Kea6 · 20/08/2025 19:20

So my husband left a year ago after being a nightmare and years of terrible marriage and infidelity. He had a relationship with a woman and me during the separation which has resulted in him getting warnings at work and false police reports. He wants to come back and doesn’t understand why I won’t let him. Whilst I do love him I think I might have actually reached my limit of what I can take. I never thought I’d say that but now the idea of actually ending it is looming over me and I don’t if I can do it. Being apart was awful but he lied the whole time to me. Now I have to see this woman every day and she’s made it her life mission to destroy me she considers me the other woman who stopped them being together. Ridiculous as I knew nothing about it and I am the wife who was trying to repair her family but there you go. He says I’ve led him on because I was begging him to come back but I didn’t have all the information and I no longer treat him the same. He used to say I was smothering him now he misses it. How crazy it’s confusing and gaslighting is a common theme for him. I know I’m falling into the trap if I take him back but I am struggling to be the one that breaks the whole family again over it because it’ll be the final time for it.

OP posts:
regista · 20/08/2025 19:50

Listen to your gut. One betrayal is enough for many people to say ‘no more’ and call an end to the relationship, so not unreasonable. You are doubting yourself because he is plying the pressure on. This is your call, only you can decide if you believe that trust can be rebuilt and the relationship saved.

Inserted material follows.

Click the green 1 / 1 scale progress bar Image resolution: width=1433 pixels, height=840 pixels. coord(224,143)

if you are split up (your decision) you do not need to listen to anything he says about the relationship you had or getting back together. Close the conversation down every time he raises it.

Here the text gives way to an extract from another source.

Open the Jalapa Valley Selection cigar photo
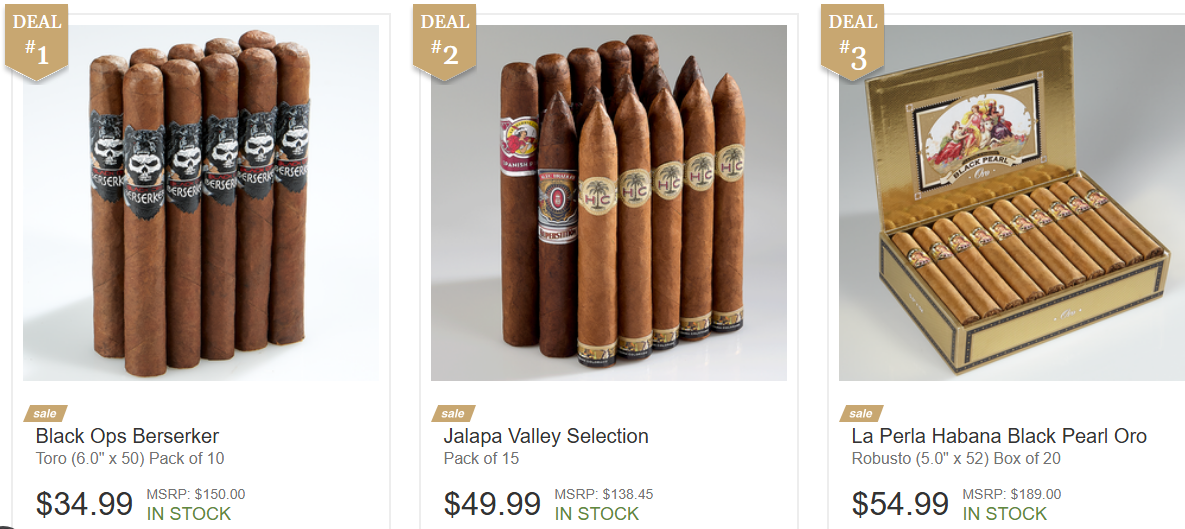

Campingisnexttogodliness · 20/08/2025 19:52

He's a cheating arsehole!!.
Imagine shagging him again? . Urgh you really don't know where that penis has been op..
Yuck.
He's out. Keep the fucker out.

Berosey54432 · 20/08/2025 19:55

You deserve to be treated so much better. Is hard as it is to walk away is this what you want. Does this man bring you peace? Is this relationship healthy? If you woke up tomorrow and were 40/50 years older is that the life you would have wanted.

Kea6 · 22/08/2025 14:33

Yeah he is and always has been

OP posts:
Kea6 · 22/08/2025 14:34

He brings me no peace sadly just sadness and stress he has finally realised what he had but it took 15yrs to get there and that’s too late for me it’s so sad for the kids but I just don’t look at him the same anymore. I’m even having to move my kids school because of it all.

OP posts:
LadyDanburysHat · 22/08/2025 14:39

You've already done the hard part by separating. Don't go backwards, you will hugely regret it.

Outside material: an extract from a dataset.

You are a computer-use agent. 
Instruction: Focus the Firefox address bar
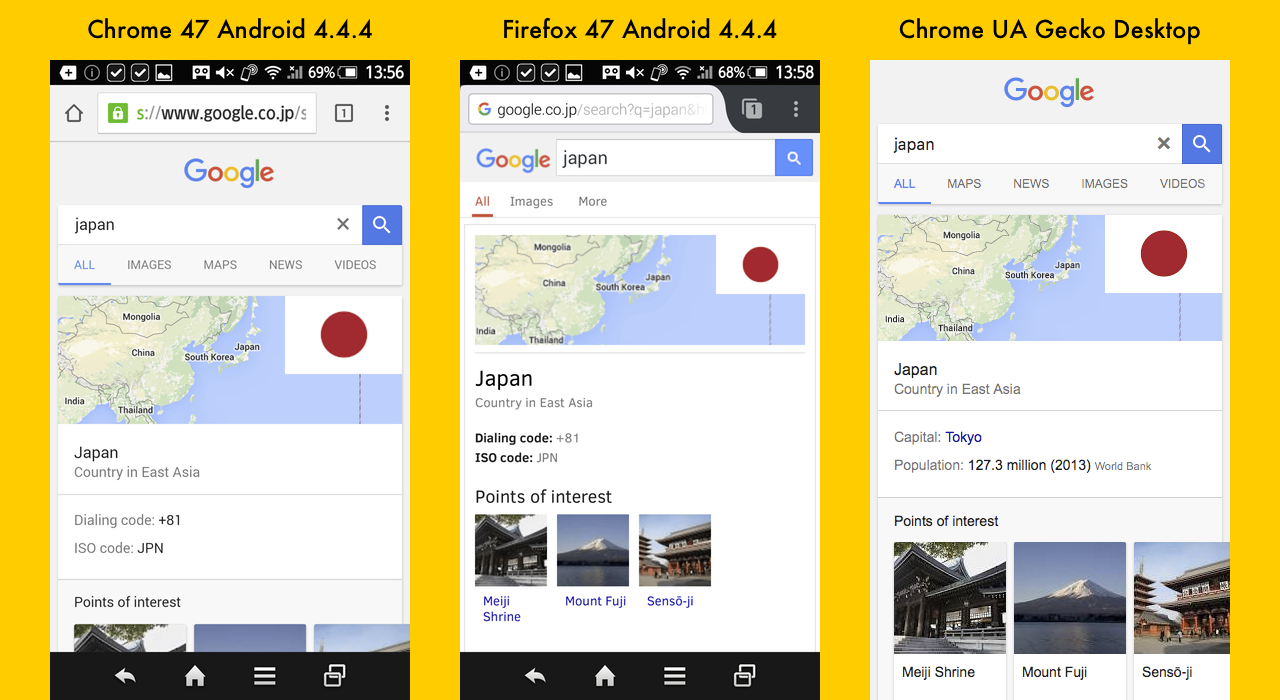click(590, 110)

IsawwhatIsaw · 22/08/2025 14:49

If you take him back you can expect more cheating and dishonesty.
dont waste more time on him, he won’t change.

SugarPlumpFairyCakes · 22/08/2025 15:12

Your family will not be broken if you don’t take him back.

Getting rid of him will be the first step towards your family healing and becoming whole again.

I cannot imagine the pain and stress this man has brought you through his dramas. Unbelievable.

Do not fall for this schtick that it is you that is breaking up the family. He alone has done that. You are going to make it better again by removing the stinking canker that is your stbxh.